The supporting structure of the observation tower is designed like a tree. The lower part corresponds with the trunk, whereas the steel structure made of thinned-out tubes represents the more delicate branches up above. The tower was certainly an engineering challenge for the Office for Structural Design in Frankfurt. It is all the more surprising to feel the edifice, which looks amazingly massive and multi-braced, softly sway – just like a tree - as one climbs the stairs. Seen from down below, one first notices the elegant nodal points of the structure. The steel girder joints result in a sophisticated and skillfully designed geometry that exhibits the three-dimensionality of the tower.
Depending on the weather and time of day, the wonderful gleam of the aluminum-clad stair balustrade continuously changes the appearance of the edifice. The beveled aluminum boards create a body and a play of surfaces without destroying the translucence. The flowing element of the recessed river bed and the piled-up flotsam is mirrored by the tower, which emerges from the topography with the same softness and precision.
With this project in an unspoilt countryside that belongs to the European Green Belt biotope compound system, terrain:loenhart&mayr have set an example that puts nature in the limelight in two different ways. First, visitors enjoy rotating views of the surrounding landscape as they walk up and down the continuous spiral stairs. Their attention is directed both inward and outward. From a distance, the silhouette of the tower is interwoven with the landscape, but the watchful steps of those who climb up the stairs define some kind of a sensed interiour space.
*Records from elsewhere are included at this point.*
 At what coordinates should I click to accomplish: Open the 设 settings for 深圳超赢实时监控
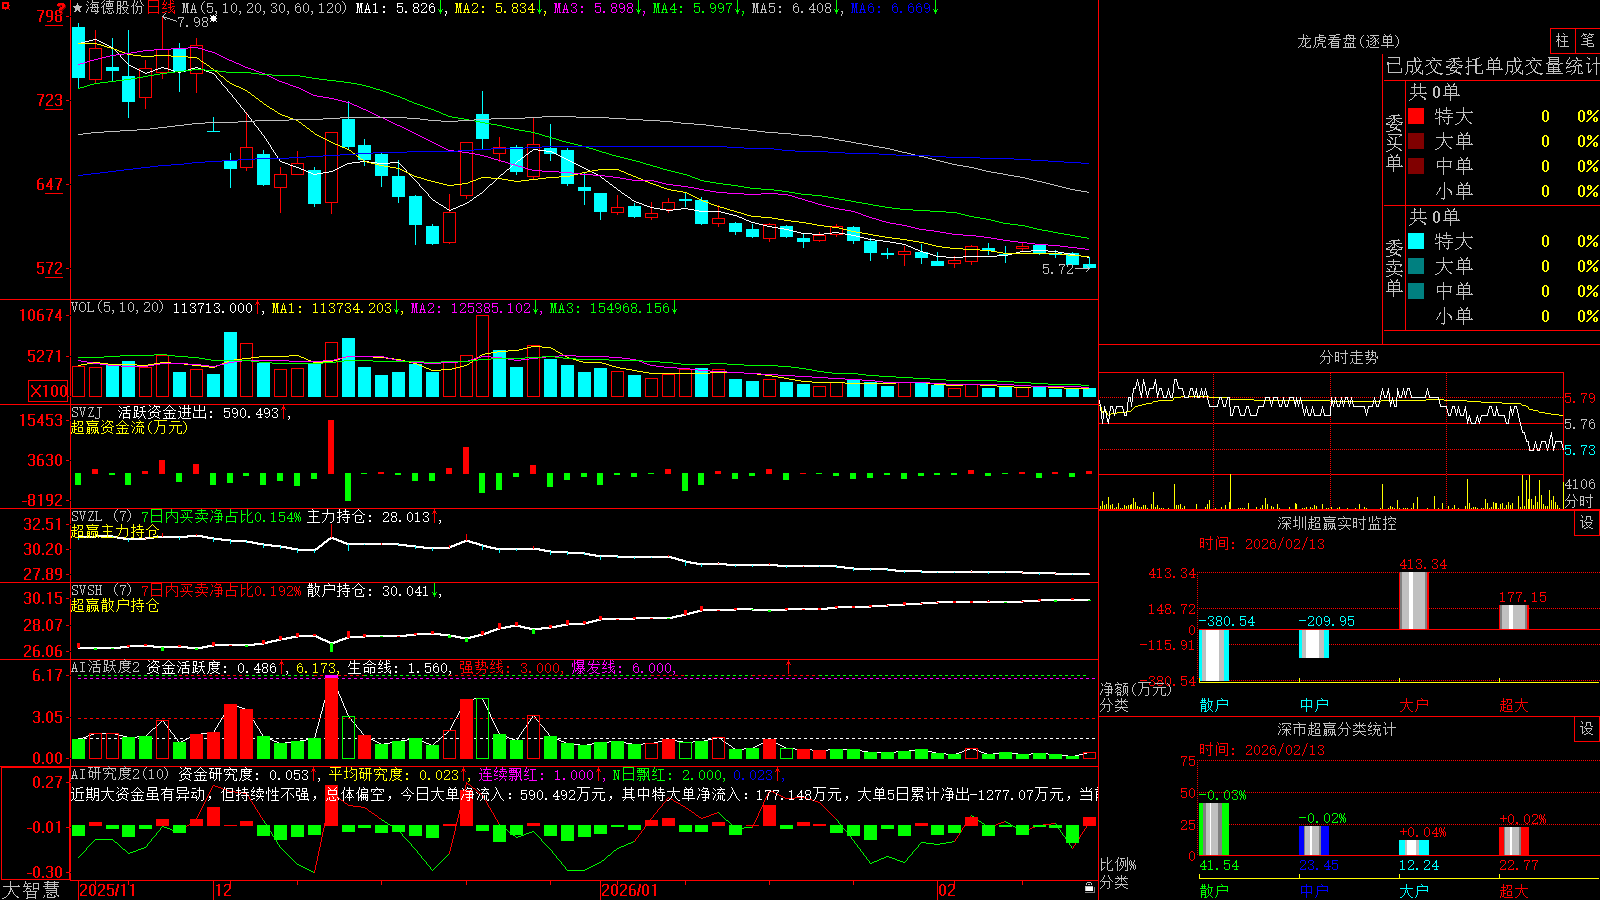[x=1587, y=523]
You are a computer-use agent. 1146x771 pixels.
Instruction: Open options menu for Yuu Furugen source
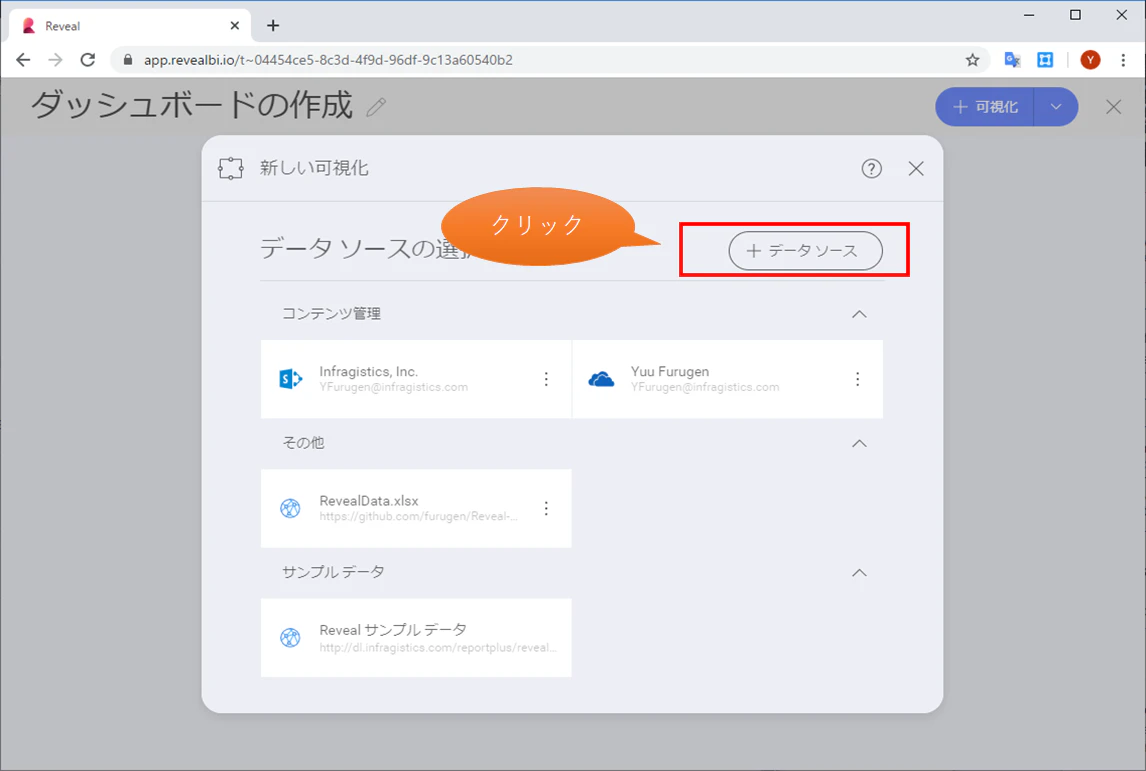click(x=857, y=379)
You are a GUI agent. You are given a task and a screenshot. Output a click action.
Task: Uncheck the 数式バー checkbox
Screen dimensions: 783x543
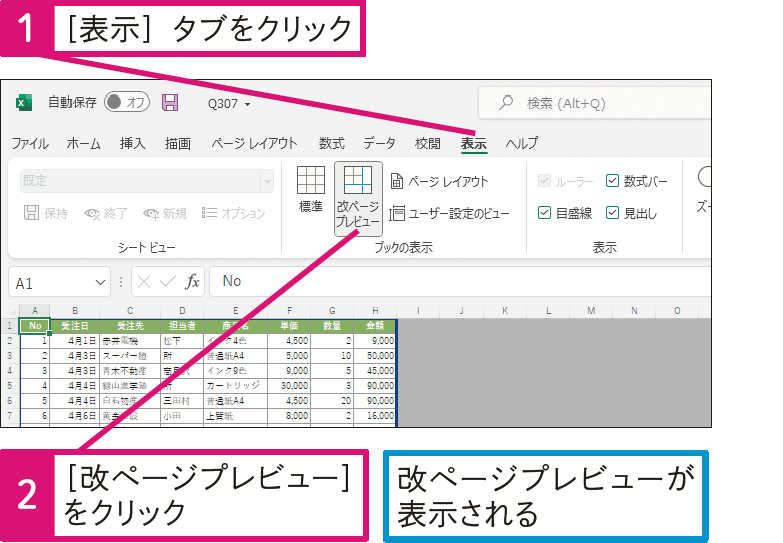point(613,181)
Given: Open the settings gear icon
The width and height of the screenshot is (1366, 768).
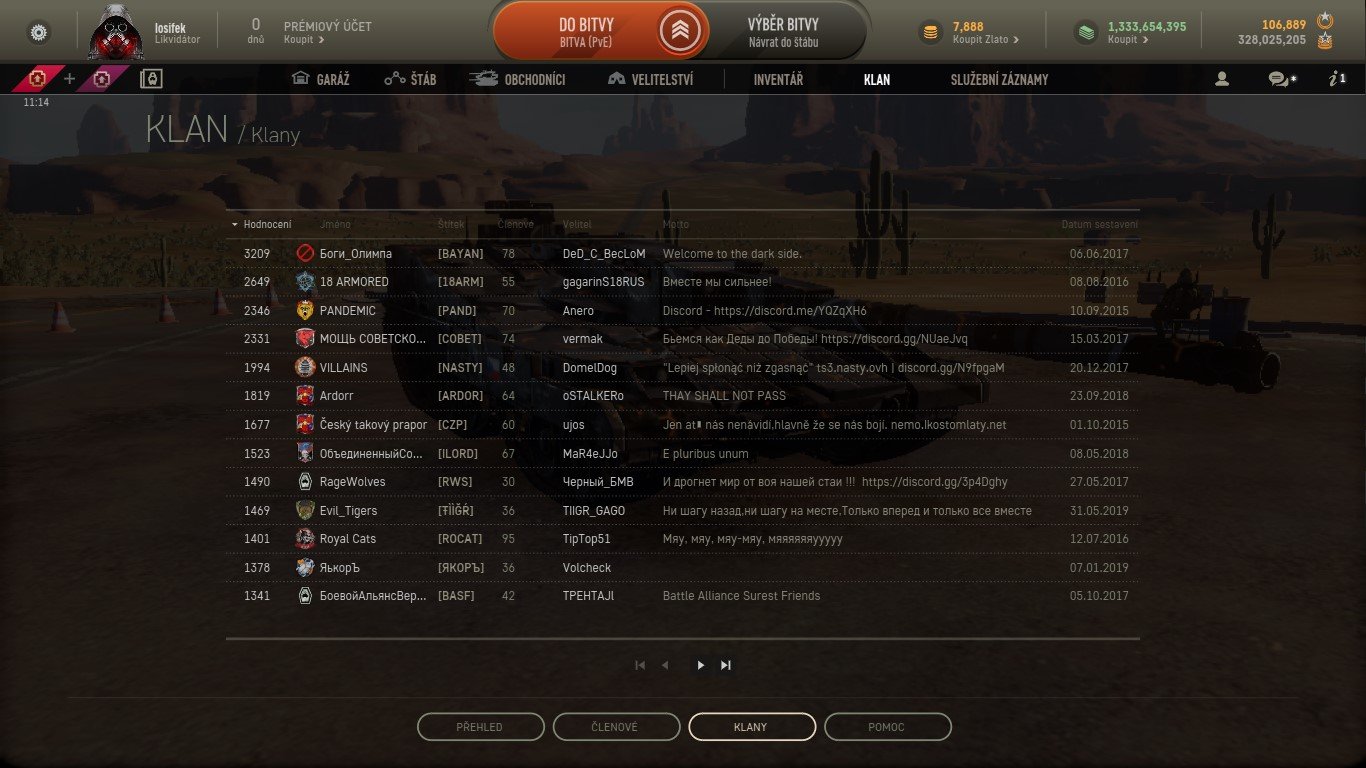Looking at the screenshot, I should click(39, 32).
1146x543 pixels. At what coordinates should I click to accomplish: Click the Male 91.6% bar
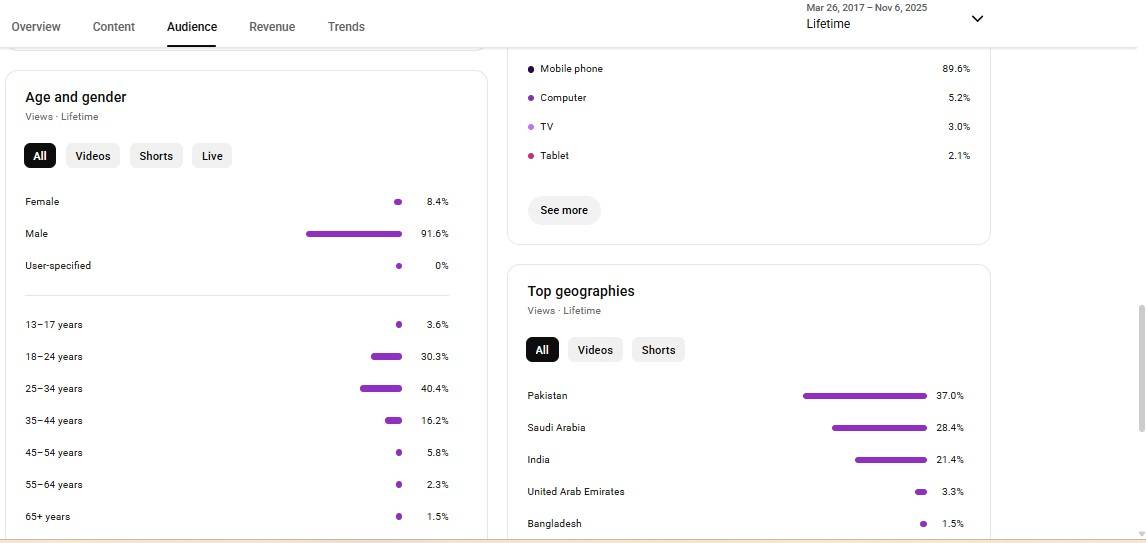coord(354,234)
Second, the sculptural edifice itself explores the essence of nature, the double helix structure along which DNA components are stringed in parallel turns. It does not take a microscope to see that organic forms are often impressive compositions of curves and edges, of geometry and free, unlimited escalation.
Not mountain summits, as Goethe wrote, but the treetops of the wonderful riparian forest along the banks of the Mur river near Gosdorf unfold before the eyes of those who climb all the way up the tower. And yet, up there all is still. This is a place to pause for those who have come to the tower by bike, on their early morning jog or their Sunday walk. It is also a place that was quickly taken over by locals and—especially biking—tourists alike. One of the reasons for the public identification with the project is that the members of the surrounding communities were able to participate by making donations. Now, they visit the tower as if it were an old friend, they proudly read their own name on a plate, and again and again, they come to the same spot to take in the changing moods of the surrounding nature in all seasons. At the same time, they can watch the progress and efforts in renaturating this unique pasture landscape, in which terrain:loenhart&mayr are also taking part.
Here, Styria has found its landmark. While Graz has its Uhrturm, Gosdorf now has its Murturm. The contemporary contribution has won the architectural competition.